Records
************

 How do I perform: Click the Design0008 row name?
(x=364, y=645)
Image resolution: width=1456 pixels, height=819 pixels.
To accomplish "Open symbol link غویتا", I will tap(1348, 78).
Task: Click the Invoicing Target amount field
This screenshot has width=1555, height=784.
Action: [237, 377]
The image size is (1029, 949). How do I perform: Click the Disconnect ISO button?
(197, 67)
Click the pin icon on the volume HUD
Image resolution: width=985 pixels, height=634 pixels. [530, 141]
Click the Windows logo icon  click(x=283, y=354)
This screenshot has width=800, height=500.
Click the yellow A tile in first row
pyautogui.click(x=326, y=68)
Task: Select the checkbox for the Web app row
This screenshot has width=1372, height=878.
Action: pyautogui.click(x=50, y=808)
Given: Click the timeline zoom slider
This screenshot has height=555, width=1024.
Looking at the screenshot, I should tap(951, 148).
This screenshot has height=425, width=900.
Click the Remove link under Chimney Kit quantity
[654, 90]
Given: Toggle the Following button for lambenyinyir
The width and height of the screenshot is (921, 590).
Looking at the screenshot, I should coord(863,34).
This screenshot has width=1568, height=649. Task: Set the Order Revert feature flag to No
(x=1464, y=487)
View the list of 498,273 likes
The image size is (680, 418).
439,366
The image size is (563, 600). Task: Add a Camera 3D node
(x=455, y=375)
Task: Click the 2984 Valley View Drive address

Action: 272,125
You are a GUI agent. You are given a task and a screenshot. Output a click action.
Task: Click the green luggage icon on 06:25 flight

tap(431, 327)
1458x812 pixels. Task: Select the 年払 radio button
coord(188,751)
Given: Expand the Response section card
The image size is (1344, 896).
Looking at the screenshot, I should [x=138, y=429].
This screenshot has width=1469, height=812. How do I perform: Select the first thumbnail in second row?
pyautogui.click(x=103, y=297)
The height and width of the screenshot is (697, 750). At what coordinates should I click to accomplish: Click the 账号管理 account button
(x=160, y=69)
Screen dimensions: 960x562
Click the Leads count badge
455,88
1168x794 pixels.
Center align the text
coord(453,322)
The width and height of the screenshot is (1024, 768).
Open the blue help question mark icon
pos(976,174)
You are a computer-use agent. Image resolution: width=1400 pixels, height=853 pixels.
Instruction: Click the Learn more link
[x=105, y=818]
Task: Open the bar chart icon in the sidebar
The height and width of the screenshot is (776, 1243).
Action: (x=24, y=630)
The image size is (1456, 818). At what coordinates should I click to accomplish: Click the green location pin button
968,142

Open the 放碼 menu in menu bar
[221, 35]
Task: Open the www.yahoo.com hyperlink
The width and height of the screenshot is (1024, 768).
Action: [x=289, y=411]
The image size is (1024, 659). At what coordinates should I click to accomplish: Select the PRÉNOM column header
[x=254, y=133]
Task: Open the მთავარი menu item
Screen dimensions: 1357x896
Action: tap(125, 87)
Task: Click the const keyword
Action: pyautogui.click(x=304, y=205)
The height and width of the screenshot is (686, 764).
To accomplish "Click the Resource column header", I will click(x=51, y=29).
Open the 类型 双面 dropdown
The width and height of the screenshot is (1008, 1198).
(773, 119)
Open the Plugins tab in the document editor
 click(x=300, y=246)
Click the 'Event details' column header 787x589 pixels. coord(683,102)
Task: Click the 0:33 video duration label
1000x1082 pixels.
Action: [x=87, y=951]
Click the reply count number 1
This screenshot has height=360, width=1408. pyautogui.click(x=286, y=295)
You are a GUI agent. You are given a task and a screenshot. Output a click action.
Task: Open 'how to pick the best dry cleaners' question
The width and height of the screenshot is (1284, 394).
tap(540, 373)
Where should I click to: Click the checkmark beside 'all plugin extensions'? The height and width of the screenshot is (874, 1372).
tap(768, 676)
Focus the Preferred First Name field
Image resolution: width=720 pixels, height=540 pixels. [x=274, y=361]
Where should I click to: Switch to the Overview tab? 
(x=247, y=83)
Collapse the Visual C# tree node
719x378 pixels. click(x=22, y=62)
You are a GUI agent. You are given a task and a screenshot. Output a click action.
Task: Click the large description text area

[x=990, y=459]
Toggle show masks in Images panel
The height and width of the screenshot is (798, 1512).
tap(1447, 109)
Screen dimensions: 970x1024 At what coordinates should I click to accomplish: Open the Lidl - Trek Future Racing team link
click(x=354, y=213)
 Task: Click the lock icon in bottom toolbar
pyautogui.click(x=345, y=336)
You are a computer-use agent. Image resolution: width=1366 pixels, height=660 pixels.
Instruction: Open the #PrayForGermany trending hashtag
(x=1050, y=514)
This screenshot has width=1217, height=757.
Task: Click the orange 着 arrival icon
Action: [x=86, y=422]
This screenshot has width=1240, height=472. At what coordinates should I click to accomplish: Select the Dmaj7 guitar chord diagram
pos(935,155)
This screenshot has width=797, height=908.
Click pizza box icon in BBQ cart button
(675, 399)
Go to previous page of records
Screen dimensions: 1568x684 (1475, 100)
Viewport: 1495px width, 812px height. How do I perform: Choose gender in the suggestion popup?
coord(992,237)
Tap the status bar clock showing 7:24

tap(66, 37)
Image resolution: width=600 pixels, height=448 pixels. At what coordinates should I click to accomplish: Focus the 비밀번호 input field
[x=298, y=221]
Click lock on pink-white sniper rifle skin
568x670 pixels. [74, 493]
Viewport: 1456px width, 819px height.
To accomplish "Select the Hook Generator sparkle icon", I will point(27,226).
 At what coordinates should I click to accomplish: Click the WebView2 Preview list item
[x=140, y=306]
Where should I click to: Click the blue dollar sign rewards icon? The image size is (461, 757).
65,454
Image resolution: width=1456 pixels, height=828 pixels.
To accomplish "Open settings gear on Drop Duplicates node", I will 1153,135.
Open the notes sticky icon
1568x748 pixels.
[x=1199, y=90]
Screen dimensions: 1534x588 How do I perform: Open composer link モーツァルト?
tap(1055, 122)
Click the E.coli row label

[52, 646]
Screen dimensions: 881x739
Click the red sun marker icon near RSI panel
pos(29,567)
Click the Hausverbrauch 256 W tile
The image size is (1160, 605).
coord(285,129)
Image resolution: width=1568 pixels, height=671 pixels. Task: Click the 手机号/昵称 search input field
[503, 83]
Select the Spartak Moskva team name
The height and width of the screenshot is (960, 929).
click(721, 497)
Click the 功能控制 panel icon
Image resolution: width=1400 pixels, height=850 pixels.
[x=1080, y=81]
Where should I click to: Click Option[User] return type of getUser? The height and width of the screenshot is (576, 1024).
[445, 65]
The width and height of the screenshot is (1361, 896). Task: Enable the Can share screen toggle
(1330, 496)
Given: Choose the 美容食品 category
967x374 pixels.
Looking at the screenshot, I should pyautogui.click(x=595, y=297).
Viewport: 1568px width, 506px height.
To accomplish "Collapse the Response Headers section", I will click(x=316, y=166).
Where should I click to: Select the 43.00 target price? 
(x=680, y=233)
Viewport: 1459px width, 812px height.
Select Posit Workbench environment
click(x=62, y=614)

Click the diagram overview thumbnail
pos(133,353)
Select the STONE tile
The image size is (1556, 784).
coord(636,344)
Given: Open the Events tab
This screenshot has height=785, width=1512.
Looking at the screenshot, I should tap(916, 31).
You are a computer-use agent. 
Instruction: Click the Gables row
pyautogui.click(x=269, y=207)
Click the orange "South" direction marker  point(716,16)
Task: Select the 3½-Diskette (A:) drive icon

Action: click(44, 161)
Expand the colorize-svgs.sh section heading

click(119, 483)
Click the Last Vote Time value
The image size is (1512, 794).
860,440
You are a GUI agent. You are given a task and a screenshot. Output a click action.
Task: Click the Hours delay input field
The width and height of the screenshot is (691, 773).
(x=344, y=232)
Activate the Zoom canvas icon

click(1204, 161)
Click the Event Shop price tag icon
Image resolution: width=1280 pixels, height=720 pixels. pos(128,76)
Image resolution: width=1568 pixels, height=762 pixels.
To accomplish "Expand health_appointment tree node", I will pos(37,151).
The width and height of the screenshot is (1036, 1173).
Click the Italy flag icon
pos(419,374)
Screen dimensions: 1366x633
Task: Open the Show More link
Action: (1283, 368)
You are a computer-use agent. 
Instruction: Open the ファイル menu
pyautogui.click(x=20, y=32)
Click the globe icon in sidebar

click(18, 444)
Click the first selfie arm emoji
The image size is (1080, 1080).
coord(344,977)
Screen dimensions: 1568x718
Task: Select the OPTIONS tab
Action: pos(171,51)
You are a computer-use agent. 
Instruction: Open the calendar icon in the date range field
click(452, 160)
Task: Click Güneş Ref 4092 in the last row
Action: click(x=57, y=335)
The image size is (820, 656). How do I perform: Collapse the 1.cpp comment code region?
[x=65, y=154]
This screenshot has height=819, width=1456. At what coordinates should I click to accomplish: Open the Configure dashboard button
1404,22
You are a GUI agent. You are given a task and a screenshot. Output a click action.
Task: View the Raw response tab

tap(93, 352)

************

» **TASK INSTRUCTIONS**
Retype the material word for word, beginning at the line containing "Viewport: 1568px width, 506px height." and continuing through the line containing "[x=65, y=154]".

» **THE RESULT**
Viewport: 1568px width, 506px height.
To accomplish "Collapse the Response Headers section", I will click(x=316, y=166).
Where should I click to: Select the 43.00 target price? 
(x=680, y=233)
Viewport: 1459px width, 812px height.
Select Posit Workbench environment
click(x=62, y=614)

Click the diagram overview thumbnail
pos(133,353)
Select the STONE tile
The image size is (1556, 784).
coord(636,344)
Given: Open the Events tab
This screenshot has height=785, width=1512.
Looking at the screenshot, I should tap(916, 31).
You are a computer-use agent. 
Instruction: Click the Gables row
pyautogui.click(x=269, y=207)
Click the orange "South" direction marker  point(716,16)
Task: Select the 3½-Diskette (A:) drive icon

Action: click(44, 161)
Expand the colorize-svgs.sh section heading

click(119, 483)
Click the Last Vote Time value
The image size is (1512, 794).
860,440
You are a GUI agent. You are given a task and a screenshot. Output a click action.
Task: Click the Hours delay input field
The width and height of the screenshot is (691, 773).
(x=344, y=232)
Activate the Zoom canvas icon

click(1204, 161)
Click the Event Shop price tag icon
Image resolution: width=1280 pixels, height=720 pixels. pos(128,76)
Image resolution: width=1568 pixels, height=762 pixels.
To accomplish "Expand health_appointment tree node", I will pos(37,151).
The width and height of the screenshot is (1036, 1173).
Click the Italy flag icon
pos(419,374)
Screen dimensions: 1366x633
Task: Open the Show More link
Action: (1283, 368)
You are a computer-use agent. 
Instruction: Open the ファイル menu
pyautogui.click(x=20, y=32)
Click the globe icon in sidebar

click(18, 444)
Click the first selfie arm emoji
The image size is (1080, 1080).
coord(344,977)
Screen dimensions: 1568x718
Task: Select the OPTIONS tab
Action: pos(171,51)
You are a computer-use agent. 
Instruction: Open the calendar icon in the date range field
click(452, 160)
Task: Click Güneş Ref 4092 in the last row
Action: click(x=57, y=335)
The image size is (820, 656). How do I perform: Collapse the 1.cpp comment code region?
[x=65, y=154]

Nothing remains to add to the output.